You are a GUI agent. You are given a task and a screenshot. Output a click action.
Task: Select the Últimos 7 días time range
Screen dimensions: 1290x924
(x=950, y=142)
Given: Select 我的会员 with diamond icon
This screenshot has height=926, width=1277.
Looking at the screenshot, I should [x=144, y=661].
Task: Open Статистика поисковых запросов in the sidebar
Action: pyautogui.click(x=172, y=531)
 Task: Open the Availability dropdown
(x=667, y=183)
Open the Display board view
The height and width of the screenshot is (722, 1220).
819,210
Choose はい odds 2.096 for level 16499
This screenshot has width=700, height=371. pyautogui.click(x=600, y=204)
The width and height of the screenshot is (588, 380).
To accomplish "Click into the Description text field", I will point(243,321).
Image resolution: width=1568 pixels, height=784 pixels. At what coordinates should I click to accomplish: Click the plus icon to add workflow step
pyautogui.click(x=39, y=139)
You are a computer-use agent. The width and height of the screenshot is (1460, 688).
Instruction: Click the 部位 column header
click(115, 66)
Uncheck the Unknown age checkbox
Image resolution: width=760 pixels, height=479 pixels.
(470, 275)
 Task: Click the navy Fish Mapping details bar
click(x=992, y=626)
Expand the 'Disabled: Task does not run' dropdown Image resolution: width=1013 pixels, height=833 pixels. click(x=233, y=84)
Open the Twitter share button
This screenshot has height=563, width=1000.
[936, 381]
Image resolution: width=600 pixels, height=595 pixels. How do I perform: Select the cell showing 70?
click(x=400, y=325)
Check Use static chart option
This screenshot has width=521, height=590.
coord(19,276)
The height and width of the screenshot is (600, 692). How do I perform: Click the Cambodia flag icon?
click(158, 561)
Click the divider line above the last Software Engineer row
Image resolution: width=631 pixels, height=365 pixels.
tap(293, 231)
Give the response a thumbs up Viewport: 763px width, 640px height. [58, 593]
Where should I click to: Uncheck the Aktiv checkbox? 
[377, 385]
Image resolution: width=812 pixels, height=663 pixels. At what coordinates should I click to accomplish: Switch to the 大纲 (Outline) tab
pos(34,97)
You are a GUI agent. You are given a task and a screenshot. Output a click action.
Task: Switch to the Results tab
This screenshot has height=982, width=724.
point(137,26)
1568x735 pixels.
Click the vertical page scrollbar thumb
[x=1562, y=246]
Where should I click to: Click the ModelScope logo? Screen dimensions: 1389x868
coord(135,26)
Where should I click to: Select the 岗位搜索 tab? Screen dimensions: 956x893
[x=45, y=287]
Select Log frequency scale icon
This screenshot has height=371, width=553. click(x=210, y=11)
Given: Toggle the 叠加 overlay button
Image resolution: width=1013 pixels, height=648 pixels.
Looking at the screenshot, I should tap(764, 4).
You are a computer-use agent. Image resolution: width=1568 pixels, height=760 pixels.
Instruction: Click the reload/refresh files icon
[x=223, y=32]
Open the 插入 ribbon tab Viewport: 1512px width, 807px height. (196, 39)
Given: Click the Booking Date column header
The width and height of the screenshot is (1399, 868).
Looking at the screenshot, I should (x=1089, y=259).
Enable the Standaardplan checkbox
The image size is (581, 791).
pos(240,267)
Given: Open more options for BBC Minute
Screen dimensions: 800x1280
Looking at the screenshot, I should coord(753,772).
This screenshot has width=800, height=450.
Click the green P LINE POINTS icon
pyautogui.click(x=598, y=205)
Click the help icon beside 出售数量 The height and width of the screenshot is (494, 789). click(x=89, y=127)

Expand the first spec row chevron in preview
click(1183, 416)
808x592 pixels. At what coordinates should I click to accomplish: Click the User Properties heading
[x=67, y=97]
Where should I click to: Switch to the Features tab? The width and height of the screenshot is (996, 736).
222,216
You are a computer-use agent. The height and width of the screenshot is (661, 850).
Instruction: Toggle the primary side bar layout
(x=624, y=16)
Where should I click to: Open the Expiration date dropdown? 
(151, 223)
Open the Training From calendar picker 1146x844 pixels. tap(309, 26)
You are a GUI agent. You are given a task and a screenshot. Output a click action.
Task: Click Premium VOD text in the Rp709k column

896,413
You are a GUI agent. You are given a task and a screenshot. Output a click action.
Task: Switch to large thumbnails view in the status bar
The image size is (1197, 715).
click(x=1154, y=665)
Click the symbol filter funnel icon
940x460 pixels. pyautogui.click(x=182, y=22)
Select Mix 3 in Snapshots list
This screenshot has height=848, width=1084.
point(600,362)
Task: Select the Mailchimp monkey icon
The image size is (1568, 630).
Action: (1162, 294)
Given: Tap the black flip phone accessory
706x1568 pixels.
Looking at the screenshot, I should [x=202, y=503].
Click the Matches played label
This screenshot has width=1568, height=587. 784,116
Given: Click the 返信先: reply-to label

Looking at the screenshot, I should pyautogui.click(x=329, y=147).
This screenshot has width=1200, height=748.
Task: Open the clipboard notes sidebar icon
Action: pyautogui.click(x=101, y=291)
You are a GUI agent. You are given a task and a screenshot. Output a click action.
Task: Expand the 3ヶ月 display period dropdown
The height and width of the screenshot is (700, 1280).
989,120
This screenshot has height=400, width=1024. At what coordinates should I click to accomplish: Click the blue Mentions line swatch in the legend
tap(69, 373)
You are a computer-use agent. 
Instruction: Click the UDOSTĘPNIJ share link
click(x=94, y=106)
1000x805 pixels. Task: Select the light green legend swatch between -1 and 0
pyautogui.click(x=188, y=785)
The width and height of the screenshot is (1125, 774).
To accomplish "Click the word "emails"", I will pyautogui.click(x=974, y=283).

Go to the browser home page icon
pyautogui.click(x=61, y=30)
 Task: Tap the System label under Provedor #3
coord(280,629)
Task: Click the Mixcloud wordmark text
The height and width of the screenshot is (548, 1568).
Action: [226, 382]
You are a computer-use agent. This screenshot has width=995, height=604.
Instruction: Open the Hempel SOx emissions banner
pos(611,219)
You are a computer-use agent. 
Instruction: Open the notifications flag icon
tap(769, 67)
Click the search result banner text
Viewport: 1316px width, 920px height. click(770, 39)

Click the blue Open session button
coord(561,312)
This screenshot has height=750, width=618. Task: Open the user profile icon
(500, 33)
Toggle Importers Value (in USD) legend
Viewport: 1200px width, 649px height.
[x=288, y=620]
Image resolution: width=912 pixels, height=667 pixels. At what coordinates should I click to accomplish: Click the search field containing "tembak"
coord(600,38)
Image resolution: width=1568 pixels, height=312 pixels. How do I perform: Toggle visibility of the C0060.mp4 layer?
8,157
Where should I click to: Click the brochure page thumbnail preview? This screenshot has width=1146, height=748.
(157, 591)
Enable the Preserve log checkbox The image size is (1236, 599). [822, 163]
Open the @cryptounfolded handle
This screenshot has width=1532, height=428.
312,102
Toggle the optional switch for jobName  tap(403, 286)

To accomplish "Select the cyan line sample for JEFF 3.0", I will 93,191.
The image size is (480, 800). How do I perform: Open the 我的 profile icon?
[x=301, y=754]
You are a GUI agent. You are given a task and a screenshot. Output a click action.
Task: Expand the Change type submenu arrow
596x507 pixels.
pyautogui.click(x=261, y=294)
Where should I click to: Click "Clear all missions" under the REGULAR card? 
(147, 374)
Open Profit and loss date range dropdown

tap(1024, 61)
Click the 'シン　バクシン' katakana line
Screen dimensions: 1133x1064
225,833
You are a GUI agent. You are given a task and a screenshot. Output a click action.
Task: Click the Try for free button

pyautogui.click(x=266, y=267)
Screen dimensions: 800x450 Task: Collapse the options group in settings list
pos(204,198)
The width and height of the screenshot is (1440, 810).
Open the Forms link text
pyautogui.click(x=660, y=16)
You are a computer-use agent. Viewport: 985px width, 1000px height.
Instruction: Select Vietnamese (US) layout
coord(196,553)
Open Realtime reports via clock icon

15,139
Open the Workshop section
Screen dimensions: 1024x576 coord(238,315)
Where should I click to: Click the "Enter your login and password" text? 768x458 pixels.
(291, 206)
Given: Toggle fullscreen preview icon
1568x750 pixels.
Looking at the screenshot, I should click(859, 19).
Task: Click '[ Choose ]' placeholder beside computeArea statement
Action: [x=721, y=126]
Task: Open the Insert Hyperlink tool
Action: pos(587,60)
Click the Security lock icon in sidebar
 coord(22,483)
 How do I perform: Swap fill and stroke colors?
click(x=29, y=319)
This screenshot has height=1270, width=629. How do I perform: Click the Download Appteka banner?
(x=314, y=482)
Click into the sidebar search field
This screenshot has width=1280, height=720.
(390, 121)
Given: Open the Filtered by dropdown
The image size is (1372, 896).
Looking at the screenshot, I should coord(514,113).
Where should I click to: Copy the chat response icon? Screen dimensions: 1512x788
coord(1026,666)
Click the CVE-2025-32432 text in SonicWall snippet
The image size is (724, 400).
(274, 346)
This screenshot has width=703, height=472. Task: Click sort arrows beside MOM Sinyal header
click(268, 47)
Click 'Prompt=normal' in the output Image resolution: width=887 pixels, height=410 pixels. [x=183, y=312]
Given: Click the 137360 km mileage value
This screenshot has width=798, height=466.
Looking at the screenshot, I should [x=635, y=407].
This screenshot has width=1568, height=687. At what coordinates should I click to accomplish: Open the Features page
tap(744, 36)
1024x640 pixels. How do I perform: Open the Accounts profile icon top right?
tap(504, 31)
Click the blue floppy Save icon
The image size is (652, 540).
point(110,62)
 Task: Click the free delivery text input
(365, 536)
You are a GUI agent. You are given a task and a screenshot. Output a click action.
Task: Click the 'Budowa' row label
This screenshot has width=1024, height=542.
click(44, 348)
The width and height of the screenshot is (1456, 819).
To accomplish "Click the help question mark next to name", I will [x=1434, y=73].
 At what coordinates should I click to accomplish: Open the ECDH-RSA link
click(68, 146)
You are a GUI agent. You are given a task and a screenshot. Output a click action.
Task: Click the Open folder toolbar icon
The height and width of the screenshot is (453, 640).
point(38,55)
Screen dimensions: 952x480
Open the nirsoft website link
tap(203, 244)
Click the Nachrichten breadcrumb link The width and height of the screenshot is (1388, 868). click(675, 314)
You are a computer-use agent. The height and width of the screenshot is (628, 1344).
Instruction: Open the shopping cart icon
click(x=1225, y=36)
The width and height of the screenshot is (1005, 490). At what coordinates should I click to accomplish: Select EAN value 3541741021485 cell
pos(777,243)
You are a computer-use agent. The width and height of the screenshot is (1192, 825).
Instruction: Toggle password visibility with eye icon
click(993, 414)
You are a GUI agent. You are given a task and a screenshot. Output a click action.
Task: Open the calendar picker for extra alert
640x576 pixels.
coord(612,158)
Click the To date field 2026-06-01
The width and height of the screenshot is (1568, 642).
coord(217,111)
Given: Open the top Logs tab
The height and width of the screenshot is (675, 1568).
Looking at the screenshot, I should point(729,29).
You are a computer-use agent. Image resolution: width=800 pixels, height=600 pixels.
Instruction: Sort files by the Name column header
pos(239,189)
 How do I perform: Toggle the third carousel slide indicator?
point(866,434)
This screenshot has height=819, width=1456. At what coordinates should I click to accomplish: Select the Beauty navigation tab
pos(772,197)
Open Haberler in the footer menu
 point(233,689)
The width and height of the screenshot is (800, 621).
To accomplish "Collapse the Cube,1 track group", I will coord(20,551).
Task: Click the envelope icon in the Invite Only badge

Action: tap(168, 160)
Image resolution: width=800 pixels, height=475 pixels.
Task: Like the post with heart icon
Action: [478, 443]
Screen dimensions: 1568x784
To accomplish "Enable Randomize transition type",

○ ○ ○ ○ ○

Task description: Please report the number of lines in the data that include the word "calendar", and add no other text.

Result for this task: 2